Structural and chemical characterization of a natural fracture surface from 2.8 kilometers below land surface: Biofilms in the deep subsurface

A freshly intersected water-bearing fracture zone from the Mponeng Au mine located in the Witwatersrand Basin, Republic of South Africa was sampled, providing an opportunity to examine the natural, deep subsurface biosphere. The fracture, intersected by an advancing tunnel 2.8 kilometers below land surface, possessed a millimeter thick layer of chlorite group minerals, i.e., chamosite, at the water-mineral interface. Water flowing out from the fracture zone had a temperature of 52 degrees C, pH of 9.16 and Eh of -263 mV. Using scanning electron microscopy, the water-mineral interface was generally found to be clean, i.e., it did not possess any secondary mineral or dominant organic coatings. Irregular patches (10's of mu m(2)) of organic material, however, resembling bacterial exopolysaccharides, occurred in the presence or absence of bacteria. The surface was colonized by highly dispersed individual bacteria or by microcolonies containing up to 5 cells, with an overall cell density of 5 x 10(4) bacteria cm(-2).
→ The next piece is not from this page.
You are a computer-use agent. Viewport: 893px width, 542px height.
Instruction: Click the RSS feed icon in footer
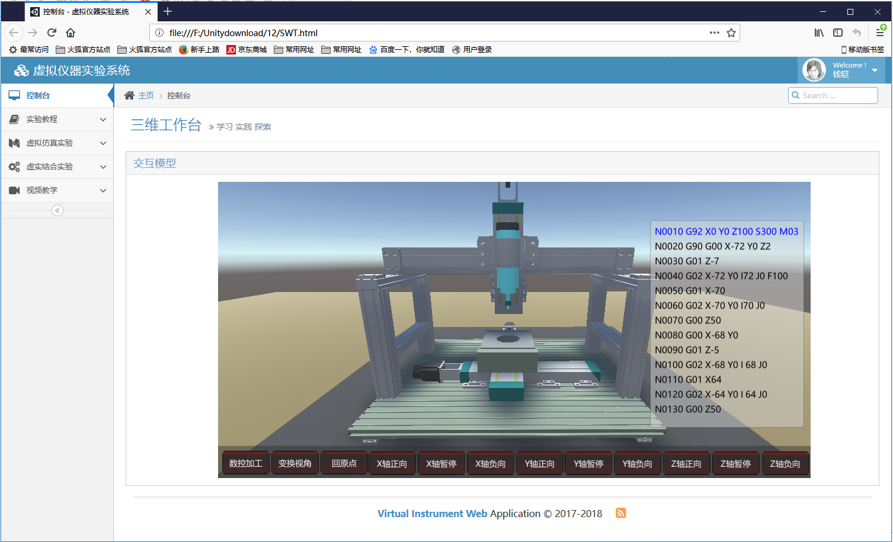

This biofilm population, although low, was 2 orders of magnitude greater than the bacteria present within the aqueous phase and provides the first direct observation of the sessile population from the terrestrial deep subsurface. Time of Flight-Secondary Ion Mass spectrometry revealed that the fracture surface was actually coated with a thin, i.e., molecular, organic conditioning film over much of its surface that was separate from the exopolysaccharide layers associated with the mineral water interface and with some of the attached cells.